La storia di ogni singola forma di Quartirolo, come si racconta sul sito del Consorzio, “inizia tutte le mattine presto, molto presto; il menalatte (termine usato dagli addetti ai lavori per indicare l’autista che guida il camion del latte) parte dal Caseificio con il suo mezzo per recarsi nelle aziende agricole nella zona di origine di questo formaggio a ritirare il latte appena munto”. Ancora oggi si ripete l’antica consuetudine dei mandriani lombardi – chiamati bergamini – “di far soggiornare il bestiame in montagna durante i mesi estivi e di riportarlo più a valle poco prima dell’autunno, dove il clima è più clemente e i prati riescono a ancora vegetare, riuscendo a dare erba da foraggio anche a fine stagione”. Una caratteristica importante di questo formaggio è che il latte vaccino deriva – come recita il disciplinare – “da almeno due mungiture, di cui quella o quelle successive alla prima possono fornire latte intero o parzialmente scremato”.

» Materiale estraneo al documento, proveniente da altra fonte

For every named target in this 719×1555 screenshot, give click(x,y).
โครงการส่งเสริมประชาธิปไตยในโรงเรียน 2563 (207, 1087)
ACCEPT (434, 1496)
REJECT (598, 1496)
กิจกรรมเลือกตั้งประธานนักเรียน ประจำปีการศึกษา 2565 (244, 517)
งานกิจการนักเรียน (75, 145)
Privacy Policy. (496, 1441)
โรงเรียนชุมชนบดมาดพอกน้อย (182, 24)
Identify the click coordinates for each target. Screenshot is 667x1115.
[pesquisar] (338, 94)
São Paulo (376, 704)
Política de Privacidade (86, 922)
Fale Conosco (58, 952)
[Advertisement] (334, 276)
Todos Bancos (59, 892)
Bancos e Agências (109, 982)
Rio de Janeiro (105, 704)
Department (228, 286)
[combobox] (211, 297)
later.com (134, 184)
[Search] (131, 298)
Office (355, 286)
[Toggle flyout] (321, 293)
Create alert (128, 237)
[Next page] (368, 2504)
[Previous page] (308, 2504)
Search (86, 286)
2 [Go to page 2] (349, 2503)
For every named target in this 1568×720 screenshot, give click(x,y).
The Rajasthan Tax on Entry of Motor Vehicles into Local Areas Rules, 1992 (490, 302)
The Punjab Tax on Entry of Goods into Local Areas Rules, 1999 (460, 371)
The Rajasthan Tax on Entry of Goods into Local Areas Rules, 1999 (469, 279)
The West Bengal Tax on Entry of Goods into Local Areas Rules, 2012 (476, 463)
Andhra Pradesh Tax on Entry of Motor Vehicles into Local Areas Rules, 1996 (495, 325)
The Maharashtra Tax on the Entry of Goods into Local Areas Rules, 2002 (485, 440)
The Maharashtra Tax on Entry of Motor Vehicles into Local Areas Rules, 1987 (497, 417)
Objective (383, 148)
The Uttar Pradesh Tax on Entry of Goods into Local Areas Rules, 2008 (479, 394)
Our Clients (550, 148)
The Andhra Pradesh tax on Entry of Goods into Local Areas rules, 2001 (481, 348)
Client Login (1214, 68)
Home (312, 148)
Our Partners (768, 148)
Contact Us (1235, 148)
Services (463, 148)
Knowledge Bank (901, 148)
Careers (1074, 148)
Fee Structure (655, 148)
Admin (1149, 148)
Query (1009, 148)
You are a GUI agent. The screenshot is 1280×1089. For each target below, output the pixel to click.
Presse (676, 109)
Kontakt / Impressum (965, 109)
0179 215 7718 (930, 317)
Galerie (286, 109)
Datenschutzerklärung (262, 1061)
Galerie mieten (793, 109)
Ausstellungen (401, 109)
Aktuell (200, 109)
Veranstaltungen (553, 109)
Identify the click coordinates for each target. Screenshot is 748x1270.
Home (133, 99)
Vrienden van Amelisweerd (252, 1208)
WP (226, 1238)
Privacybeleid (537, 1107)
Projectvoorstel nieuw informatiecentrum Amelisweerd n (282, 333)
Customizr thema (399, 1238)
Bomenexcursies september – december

Il latte viene lavorato nei caseifici secondo le indicazioni del disciplinare che ripropone le fasi che storicamente portavano alla produzione. Le forme, dopo aver perso tutto il siero residuo della lavorazione, vengono trasferite in ambienti controllati per temperatura ed umidità (la cosiddetta fase di stufatura), nei quali riposano fino ad un massimo di 24 ore. Durante questo tempo le forme vengono girate ripetutamente (almeno 4 o 5 volte) per poi essere marchiate con il caratteristico segno distintivo del formaggio e passare alla stagionatura, che dura da un minimo di 5 giorni per quello fresco ad un massimo di 30 per quello stagionato.
Un tempo prodotto di nicchia, oggi è diventato un formaggio di largo consumo tra quelli italiani più apprezzati. In Italia se ne arrivano a produrre anche 40.000 tonnellate. Fresco o stagionato si trova tutto l’anno, anche se quello autunnale ha un sapore più intenso.